You have to choose one of two options here:
This is a public domain work.
This is not a public domain work and I hold the necessary publishing rights.
If you wrote the book, the book is not a public domain work, and you do indeed have the necessary publishing rights. Amazon says the following in the information in the “(What’s this?)” link:
Publishing rights are the rights you need to publish a book. To publish a book for Kindle through KDP, you must have obtained all rights necessary to publish the digital book from the book’s author and any other content creators, or, if you are the book’s author, you must have retained all of the necessary digital book publishing rights.
And then Amazon has this to say about public domain material:
If you are publishing a public domain book, keep in mind that the duration of copyright varies between countries, so ensure that you indicate your territory rights accurately. (If your book is in the public domain in one country but not another, you must identify your territory rights accordingly.) Books that consist entirely or primarily of public domain content are not eligible for the 70% royalty option.

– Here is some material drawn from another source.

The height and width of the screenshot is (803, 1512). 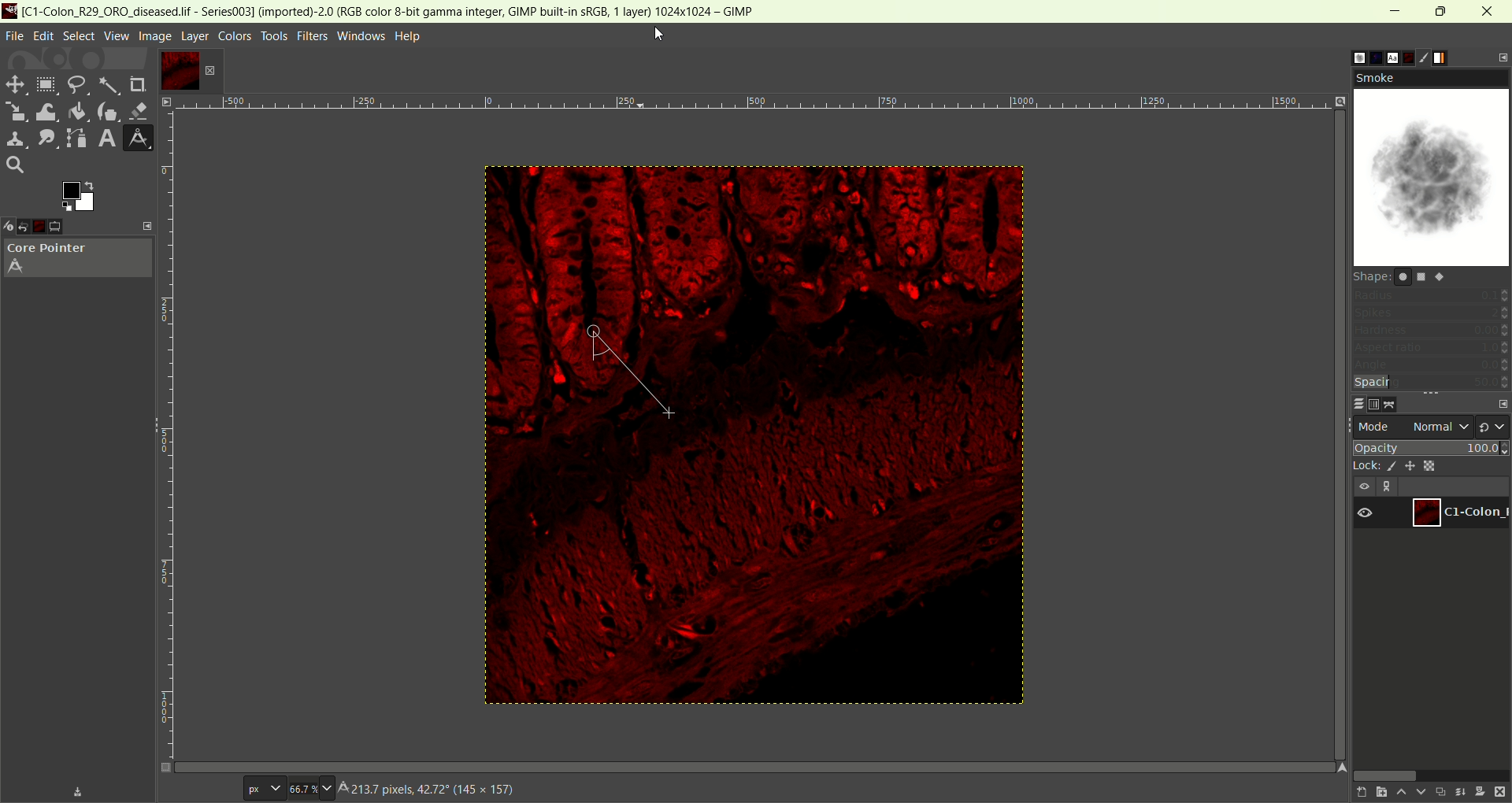 What do you see at coordinates (1441, 426) in the screenshot?
I see `normal` at bounding box center [1441, 426].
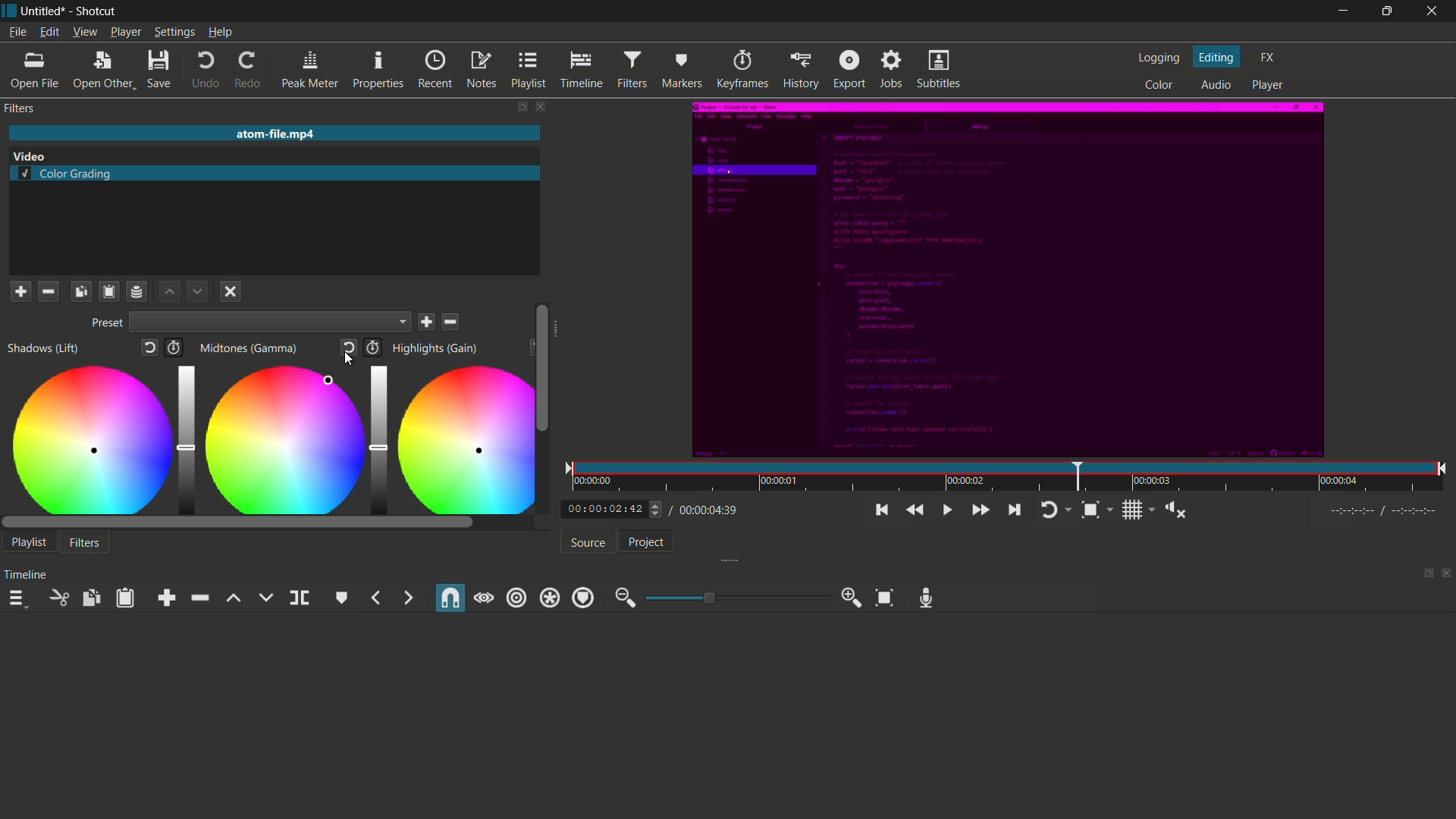  I want to click on change layout, so click(1424, 574).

Amazon’s Publishing Public Domain Content page has further guidelines regarding when you can publish public domain content. In short, you need to differentiate what you’re publishing from similar existing public domain content in the Kindle store. You can do this in three ways:
If you create a new translation of public domain content from another language, you can publish it as a new translation. If you annotate a public domain work with additional insight, critique, biography, historical context, or other information, you can publish it. And if you provide at least ten or more unique illustrations to go along with the content of the book, you can publish it.